Karen Joseph, delegada regional del Instituto Nicaragüense de la Pesca y la Acuicultura, Inpesca, dijo que aunque la veda iniciada el 1 de marzo concluyó ayer domingo, 30 de junio, continuarán atentos en la aplicación de las normativas de pesca para evitar la captura de otras especies.

“Estamos coordinando (acciones) con las municipalidades de Bluefields, Laguna de Perlas y Corn Island, la Policía y la (Fuerza) Naval para la protección del pepino de mar, el caracol, langostas y peces que están en su etapa de reproducción, que muchas veces son capturados por las redes, porque (los pescadores) incumplen con la luz de malla o dimensiones de la red”, dijo Joseph.

Nuevas reglas y otras prohibiciones

La funcionaria dijo que recién se dieron a conocer las regulaciones para la protección y conservación de los recursos pesqueros, quedando prohibida la captura de peces con redes que tengan luz de malla menor de 4 pulgadas.

También queda prohibido capturar, trasladar, comercializar y almacenar langostas fuera de talla (menor de 14 cm), así como la langosta con huevos o langosta suave.

Las autoridades de Inpesca también mantienen suspendida toda actividad relacionada con la extracción, comercialización y exportación de caracol rosado (Strombus Gigas) hasta 2014.

Además, se prohíbe captura de jaibas menores de 4 pulgadas y de hembras con huevos.

Para aplicar las regulaciones, Joseph explicó que visitarán restaurantes, centros de acopio y embarcaciones pesqueras, y de encontrarse productos fuera de talla o en veda lo decomisarán.

Pescadores en crisis

La veda de cuatro meses impuesta por las autoridades para la captura de langosta, es un período difícil para muchas familias que dependen de esta actividad para sobrevivir.

El pescador Lorenzo Julias se quejó de que el gobierno y los gremios de pescadores no cumplieron con la supuesta iniciativa de generarles empleo en ese período.

“En ese período de cuatro meses, lo único que recibimos fue un bono de C$500, y eso no es nada, con eso no puedo mantener a mi familia.
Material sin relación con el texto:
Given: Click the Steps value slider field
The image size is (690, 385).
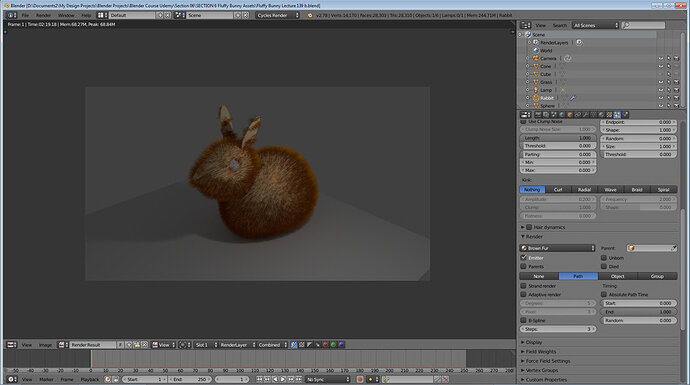Looking at the screenshot, I should click(558, 329).
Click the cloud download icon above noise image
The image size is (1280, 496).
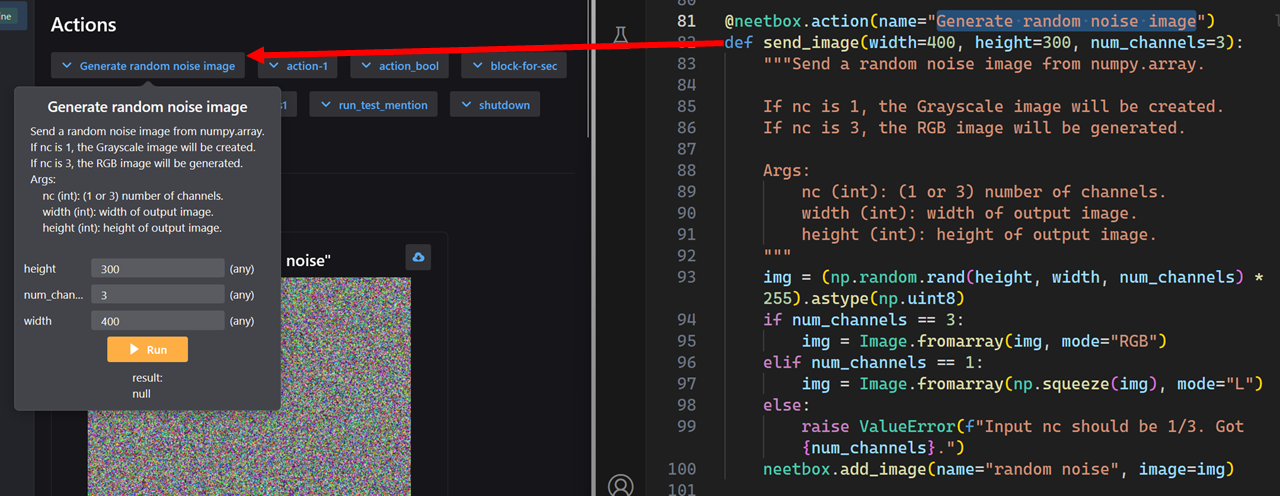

Estoy aburrido de andar pidiendo ‘chamba’ (empleo) y me puse a trabajar en lo que me sabía, aunque eso no es lo mío, mi trabajo es en el mar como pescador de langosta, de pescado y de tortuga”, afirma.

La familia de Julias la completan ocho hijos y su esposa, y todos dependen de él y de su trabajo en la pesca. “Le doy gracias a Dios que la veda está abriendo para hacer un poquito de reales y pagar las deudas asumidas en este tiempo”, dice.

“Pero, además, debo pagar la renta del compresor que son C$100 por día, la gasolina y la comida, y si no pescas mucho, ¿cómo se va a hacer para pagar todas estas cosas?”, añade.

“Necesitamos ayuda del gobierno. Que negocien con los dueños de pangas y con los buzos para llegar a un arreglo, para que en la próxima veda no vivamos en crisis”, concluyó Julias.